PA, Israel resume talks amid protests

PA, Israel resume talks amid protests
Tue Jul 30, 2013 13:07:17

Representatives of the Israeli regime and Palestinian Authority (PA) have resumed the so-called Mideast peace talks in Washington DC amid protests by Palestinians.

"The talks will serve as an opportunity to develop a procedural work plan for how the parties can proceed with the negotiations in the coming months,” said the US State Department in a statement on Monday.

Meanwhile, several Palestinian factions, including Hamas resistance movement and the Popular Front for the Liberation of Palestine (PFLP), have condemned the resumption of talks.

"The PFLP is against a return to negotiations," said PFLP leader Khaleda Jarar, adding, "It is an individual move."

Hamas spokesperson Sami Abu Zuhri said that "Hamas rejects Kerry's announcement of a return to talks and considers the Palestinian Authority's return to negotiations with the occupation to be at odds with the national consensus."

Hundreds of Palestinians took to the streets of Ramallah and Gaza to protest against acting Palestinian Authority Chief Mahmoud Abbas' decision to restart talks with the Israeli regime.

Former US Ambassador to Israel Martin Indyk, who was designated by US Secretary of State John Kerry as the lead negotiator for Israeli-Palestinian talks, presided over the preliminary talks in Washington. The talks are scheduled to continue on Tuesday.

The Palestinian delegation is led by chief negotiator, Saeb Erekat, while Justice Minister Tzipi Livni represents the Israeli side.

Major topics on the agenda include the future of illegal Israeli settlements on the occupied West Bank, the status of al-Quds, and the fate of Palestinian refugees.

Palestinians are seeking to create an independent state on the territories of the West Bank, East al-Quds, and the Gaza Strip and are demanding that Israel withdraw from the Palestinian territories occupied in the Six-Day War of 1967.
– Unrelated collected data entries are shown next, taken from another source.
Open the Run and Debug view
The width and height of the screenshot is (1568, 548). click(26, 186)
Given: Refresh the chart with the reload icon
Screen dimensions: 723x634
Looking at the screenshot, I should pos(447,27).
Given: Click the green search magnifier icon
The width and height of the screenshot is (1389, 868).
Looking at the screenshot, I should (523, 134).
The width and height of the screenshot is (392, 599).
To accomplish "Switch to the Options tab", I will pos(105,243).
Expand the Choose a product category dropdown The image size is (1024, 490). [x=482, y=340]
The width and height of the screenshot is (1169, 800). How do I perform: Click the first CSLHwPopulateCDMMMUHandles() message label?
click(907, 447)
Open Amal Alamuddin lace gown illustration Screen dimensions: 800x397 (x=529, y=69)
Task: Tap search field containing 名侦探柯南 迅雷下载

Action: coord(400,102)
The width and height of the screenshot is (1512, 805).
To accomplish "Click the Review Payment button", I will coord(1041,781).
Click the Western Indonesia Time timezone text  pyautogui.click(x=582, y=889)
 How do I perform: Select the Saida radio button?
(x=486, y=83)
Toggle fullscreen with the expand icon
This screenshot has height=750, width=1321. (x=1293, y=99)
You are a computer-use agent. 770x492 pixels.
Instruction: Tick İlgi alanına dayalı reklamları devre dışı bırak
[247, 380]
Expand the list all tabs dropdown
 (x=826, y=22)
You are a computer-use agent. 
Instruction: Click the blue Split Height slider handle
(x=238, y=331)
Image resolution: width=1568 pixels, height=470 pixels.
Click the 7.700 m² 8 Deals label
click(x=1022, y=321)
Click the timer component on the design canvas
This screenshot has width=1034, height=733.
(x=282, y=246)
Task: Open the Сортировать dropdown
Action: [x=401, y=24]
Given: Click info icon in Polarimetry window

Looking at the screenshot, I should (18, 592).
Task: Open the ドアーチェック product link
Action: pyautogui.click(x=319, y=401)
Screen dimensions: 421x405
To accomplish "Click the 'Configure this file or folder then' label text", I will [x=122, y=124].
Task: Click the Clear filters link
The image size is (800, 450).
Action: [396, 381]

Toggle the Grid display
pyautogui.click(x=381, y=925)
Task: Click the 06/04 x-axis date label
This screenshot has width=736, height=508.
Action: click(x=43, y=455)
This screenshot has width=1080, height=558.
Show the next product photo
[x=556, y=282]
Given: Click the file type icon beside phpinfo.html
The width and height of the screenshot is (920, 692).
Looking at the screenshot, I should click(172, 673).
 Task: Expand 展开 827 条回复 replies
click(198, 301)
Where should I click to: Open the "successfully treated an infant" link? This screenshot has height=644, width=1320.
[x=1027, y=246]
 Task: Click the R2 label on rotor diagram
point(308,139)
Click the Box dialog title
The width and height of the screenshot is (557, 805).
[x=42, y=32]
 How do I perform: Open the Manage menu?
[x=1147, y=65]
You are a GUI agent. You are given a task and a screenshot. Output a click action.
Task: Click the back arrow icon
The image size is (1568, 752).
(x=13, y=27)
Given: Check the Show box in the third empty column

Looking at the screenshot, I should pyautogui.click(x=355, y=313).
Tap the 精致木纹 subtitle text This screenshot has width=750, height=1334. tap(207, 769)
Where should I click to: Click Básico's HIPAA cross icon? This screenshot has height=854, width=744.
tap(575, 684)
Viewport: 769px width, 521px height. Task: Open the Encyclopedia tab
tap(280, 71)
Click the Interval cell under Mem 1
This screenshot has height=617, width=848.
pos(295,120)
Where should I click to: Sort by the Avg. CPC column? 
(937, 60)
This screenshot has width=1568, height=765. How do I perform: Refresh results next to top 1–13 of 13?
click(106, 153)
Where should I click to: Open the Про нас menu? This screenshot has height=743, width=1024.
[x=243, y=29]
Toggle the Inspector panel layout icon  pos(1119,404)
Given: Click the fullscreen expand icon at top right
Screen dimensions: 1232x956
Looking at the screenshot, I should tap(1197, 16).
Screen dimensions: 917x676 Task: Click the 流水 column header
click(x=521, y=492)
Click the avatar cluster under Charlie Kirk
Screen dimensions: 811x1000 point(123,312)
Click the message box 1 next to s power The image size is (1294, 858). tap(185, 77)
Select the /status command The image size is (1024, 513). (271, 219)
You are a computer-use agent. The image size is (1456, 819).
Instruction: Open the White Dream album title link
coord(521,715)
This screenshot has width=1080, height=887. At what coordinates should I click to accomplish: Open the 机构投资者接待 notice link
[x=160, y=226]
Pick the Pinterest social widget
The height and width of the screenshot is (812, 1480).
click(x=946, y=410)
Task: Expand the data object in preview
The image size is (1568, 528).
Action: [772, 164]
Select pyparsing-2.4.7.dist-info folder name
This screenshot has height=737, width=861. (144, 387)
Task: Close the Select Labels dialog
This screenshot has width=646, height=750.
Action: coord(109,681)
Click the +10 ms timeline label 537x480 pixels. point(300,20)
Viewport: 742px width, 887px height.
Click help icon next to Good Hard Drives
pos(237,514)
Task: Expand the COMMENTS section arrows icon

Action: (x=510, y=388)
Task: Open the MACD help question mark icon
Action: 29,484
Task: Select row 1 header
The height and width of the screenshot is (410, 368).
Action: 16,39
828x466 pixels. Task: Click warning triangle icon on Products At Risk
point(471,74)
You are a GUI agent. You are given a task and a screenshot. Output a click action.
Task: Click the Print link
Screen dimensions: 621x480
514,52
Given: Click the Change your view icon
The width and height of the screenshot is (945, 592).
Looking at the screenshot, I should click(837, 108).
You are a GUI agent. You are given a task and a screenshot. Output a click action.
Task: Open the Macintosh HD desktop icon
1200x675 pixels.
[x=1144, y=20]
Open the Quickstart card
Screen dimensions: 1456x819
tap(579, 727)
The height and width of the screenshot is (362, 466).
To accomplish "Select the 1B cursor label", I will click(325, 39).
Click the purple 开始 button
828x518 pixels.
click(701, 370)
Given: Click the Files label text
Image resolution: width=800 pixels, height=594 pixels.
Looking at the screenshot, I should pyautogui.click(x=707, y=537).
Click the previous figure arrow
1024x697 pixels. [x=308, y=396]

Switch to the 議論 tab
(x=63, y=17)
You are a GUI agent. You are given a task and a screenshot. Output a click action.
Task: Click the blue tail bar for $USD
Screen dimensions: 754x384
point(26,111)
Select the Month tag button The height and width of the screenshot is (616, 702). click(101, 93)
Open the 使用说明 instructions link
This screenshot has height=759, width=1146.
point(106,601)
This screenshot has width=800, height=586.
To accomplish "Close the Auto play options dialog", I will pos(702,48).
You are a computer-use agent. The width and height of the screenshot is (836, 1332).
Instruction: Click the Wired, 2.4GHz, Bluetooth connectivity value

Tel Aviv, however, has refused to return to the 1967 borders and is unwilling to discuss the issue of al-Quds. Last Palestinian-Israeli talks were halted in September 2010 after Tel Aviv refused to freeze its settlement activities in the West Bank.

More than half a million Israelis live in over 120 illegal settlements built since Israel’s occupation of the Palestinian territories of the West Bank and East al-Quds in 1967.

The United Nations and most countries regard the Israeli settlements as illegal because the territories were captured by Israel in a war in 1967 and are hence subject to the Geneva Conventions, which forbids construction on occupied lands.